[Task]
Return the following lines and nothing else: the one holding "Task: Click the" and all those after it in the records below, unchanged, minus any pictures.
Dataset records Start Marker
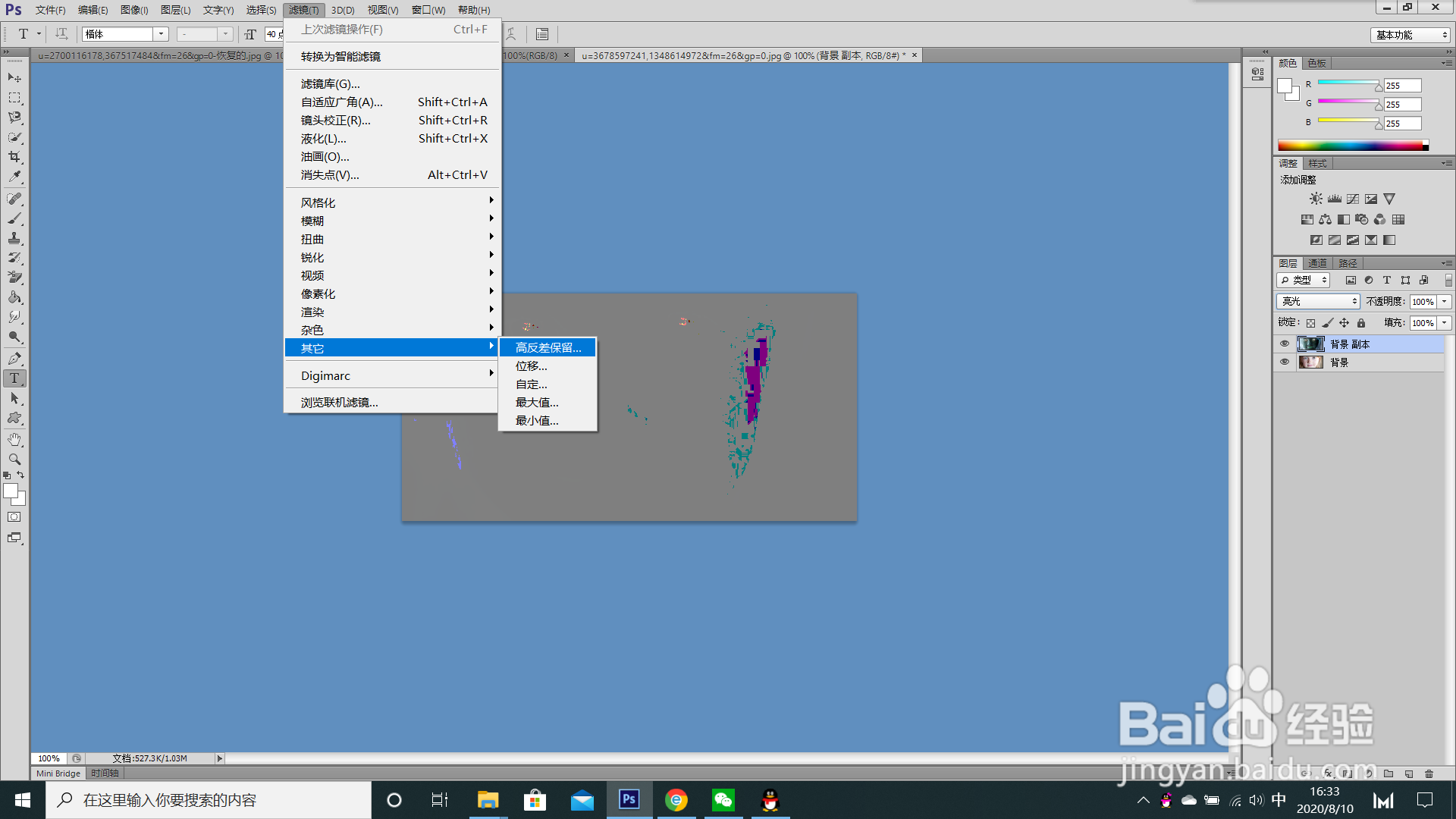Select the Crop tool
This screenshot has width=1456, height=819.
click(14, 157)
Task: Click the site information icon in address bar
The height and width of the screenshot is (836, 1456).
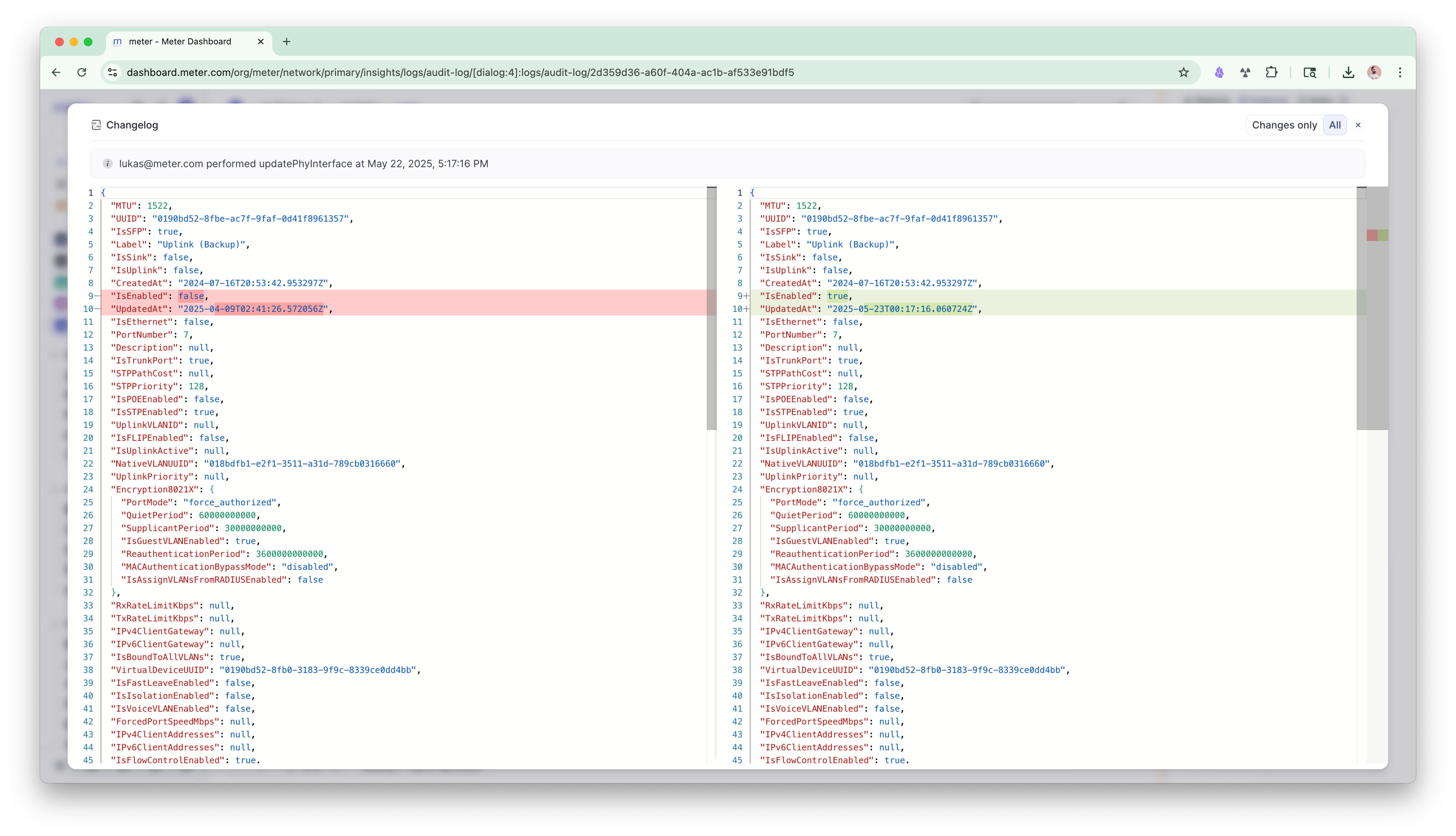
Dataset records End Marker
[Task answer]
Task: Click the site information icon in address bar
The height and width of the screenshot is (836, 1456).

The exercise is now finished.